Market makers help SMEs in providing liquidity for shares which have recently made their D-street debut. A report by Moneycontrol cited sources who disclosed that the Sebi along with other market stakeholders is considering a revamp of the networth criteria for market makers similar to the one which is applicable to market makers for mainboard issues.

Presently, market makers for mainboard issues are required to have a minimum networth of Rs 1 crore.

"The discussion is if the networth criteria can be fixed in a range of Rs 1 crore to Rs 5 crore. The limit to handle the SME IPOs for market making will depend on this networth criterion. The higher the networth, the higher the number of IPOs they will be allowed to handle," the report said citing sources.

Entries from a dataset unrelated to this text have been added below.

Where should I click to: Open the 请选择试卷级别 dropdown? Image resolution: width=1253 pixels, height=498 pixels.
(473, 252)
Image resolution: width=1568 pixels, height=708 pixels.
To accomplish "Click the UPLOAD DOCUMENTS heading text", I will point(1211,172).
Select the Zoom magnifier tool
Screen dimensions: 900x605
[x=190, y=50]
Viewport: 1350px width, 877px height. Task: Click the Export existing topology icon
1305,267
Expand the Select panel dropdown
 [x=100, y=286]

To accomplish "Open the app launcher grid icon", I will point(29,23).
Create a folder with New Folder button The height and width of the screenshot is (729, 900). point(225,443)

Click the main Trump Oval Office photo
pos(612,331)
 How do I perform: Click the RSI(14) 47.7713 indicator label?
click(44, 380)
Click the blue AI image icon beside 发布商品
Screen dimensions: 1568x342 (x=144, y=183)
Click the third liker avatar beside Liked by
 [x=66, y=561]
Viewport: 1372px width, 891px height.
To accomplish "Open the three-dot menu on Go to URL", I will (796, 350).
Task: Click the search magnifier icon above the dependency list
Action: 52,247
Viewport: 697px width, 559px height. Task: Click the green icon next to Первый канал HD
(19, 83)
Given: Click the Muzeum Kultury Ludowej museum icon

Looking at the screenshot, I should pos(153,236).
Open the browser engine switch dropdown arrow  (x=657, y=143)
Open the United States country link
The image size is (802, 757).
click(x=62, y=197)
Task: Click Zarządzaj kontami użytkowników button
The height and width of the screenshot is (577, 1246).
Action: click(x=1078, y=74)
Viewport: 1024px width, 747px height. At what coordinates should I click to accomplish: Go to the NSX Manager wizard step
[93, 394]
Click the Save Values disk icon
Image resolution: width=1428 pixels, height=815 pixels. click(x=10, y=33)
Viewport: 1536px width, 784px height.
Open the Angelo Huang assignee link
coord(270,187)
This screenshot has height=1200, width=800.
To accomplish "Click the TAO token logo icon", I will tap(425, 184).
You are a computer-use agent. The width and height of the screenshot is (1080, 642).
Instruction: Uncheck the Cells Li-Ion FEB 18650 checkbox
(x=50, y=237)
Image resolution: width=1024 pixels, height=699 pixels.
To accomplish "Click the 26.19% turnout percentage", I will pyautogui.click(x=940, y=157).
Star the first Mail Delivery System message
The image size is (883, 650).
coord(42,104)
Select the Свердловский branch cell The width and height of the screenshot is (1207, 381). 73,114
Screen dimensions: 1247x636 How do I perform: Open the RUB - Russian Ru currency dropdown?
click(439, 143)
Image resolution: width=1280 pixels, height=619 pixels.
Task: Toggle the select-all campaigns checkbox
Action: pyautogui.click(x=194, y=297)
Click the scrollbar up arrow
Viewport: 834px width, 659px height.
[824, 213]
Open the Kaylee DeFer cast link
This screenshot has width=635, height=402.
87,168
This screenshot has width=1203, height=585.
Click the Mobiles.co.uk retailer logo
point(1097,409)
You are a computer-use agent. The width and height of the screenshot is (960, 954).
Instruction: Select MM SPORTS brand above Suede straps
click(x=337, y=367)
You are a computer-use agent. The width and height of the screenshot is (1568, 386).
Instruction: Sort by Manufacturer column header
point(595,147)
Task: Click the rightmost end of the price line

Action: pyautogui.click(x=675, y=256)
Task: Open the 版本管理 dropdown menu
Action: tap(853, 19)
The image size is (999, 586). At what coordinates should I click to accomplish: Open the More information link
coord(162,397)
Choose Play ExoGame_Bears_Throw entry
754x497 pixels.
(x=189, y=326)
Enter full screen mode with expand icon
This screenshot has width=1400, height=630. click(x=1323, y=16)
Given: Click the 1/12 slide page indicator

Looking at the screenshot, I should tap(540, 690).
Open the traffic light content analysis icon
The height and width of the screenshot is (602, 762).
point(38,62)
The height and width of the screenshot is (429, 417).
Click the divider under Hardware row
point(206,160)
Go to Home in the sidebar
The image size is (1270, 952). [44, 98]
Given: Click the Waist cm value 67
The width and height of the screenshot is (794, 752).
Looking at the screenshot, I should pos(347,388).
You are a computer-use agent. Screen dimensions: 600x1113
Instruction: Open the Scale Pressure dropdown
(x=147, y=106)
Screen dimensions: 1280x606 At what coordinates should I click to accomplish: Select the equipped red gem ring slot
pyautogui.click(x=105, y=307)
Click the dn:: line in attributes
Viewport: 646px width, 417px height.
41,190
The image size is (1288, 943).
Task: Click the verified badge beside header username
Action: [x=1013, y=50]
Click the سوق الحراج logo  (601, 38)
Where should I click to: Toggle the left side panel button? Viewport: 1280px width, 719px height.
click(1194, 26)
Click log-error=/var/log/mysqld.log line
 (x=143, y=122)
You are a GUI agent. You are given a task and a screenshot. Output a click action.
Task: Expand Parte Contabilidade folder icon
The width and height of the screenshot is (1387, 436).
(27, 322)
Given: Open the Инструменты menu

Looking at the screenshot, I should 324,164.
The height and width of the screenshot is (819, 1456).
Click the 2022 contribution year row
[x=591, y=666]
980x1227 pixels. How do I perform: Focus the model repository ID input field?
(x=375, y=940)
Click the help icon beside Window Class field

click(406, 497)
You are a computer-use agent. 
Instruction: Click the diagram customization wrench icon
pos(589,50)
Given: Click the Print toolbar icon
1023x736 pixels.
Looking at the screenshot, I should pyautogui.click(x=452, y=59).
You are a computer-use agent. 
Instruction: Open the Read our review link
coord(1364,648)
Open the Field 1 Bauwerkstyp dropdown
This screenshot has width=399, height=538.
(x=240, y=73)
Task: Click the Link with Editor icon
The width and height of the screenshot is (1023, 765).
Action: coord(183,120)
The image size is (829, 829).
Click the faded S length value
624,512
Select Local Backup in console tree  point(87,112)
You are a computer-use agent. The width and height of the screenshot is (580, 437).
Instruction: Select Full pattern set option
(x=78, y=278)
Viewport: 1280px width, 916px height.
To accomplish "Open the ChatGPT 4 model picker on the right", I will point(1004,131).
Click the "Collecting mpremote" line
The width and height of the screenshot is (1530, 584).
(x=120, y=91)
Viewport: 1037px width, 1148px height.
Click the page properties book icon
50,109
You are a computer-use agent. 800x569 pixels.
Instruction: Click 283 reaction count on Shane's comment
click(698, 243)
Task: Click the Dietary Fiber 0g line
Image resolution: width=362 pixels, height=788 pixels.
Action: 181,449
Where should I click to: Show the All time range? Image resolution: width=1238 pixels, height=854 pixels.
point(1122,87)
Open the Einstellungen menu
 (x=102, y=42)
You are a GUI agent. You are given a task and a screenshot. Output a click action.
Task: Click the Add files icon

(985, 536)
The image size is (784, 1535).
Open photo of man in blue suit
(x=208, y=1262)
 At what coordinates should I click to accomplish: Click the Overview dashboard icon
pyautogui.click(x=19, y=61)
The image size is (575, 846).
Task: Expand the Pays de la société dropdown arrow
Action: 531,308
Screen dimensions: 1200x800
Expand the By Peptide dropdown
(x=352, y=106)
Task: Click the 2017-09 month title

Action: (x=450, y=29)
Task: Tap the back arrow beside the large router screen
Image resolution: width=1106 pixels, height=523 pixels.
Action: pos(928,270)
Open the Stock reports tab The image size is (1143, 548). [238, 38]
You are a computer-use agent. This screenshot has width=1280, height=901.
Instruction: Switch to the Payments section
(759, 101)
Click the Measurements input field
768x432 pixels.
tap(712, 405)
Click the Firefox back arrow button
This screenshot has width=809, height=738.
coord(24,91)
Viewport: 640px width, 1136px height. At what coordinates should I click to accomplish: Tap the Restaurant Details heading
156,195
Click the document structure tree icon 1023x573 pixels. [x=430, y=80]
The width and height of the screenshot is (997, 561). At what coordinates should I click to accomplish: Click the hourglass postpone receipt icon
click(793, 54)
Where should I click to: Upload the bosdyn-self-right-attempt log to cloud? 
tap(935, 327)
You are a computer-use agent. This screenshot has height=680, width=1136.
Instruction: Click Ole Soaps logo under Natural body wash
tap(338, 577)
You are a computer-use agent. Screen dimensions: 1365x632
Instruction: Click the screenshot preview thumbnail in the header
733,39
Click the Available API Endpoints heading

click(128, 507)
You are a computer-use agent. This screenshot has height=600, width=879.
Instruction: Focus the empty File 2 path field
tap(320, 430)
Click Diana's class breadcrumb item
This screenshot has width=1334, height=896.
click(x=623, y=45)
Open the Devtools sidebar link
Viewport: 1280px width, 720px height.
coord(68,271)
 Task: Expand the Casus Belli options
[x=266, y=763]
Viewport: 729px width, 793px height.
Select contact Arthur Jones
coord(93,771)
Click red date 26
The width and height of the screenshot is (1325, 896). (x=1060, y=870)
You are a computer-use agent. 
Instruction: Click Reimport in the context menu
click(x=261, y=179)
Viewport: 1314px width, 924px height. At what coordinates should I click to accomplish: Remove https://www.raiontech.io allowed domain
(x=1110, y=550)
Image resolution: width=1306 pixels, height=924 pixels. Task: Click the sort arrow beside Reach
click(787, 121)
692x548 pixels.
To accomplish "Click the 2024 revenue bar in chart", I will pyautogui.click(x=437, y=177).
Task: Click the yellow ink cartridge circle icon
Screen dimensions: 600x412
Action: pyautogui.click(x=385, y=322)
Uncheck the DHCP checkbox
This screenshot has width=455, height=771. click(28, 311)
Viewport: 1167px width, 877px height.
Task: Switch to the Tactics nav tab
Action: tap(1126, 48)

On the other hand, the market regulator is also considering revamping norms related to the imposition of penalties on market makers for not taking up market-making activities. The penalty is increased for each inactive day in which they do not undertake market activity in the stock. Notably market makers are appointed by merchant bankers as per their choice.

"The penalty structure is also being discussed. If the market makers don't give a quote on the SME stock, they are penalised by the exchange, so a review of that is also being discussed," the report said citing sources

According to the report, the market regulator has received complaints related to SME issues. Earlier in March 2025, the market regulator also put in place more stringent norms for SME IPOs such as a mandatory profitability clause, wherein only profitable SME companies will be able to file draft papers, along with a tightening of the Offer for Sale (OFS) limits for promoters in order to ensure they stay invested in the scrip once it lists.

After the imposition of the OFS limits, promoters can only have an offer-for-sale component of 20 per cent of the issue size. On the other hand selling shareholders have been mandated to offload less than 50 per cent of their shareholding. Other measures included promoter lock-ins for SME IPOs and norms to regulate how SMEs utilise the money raised via the IPOs.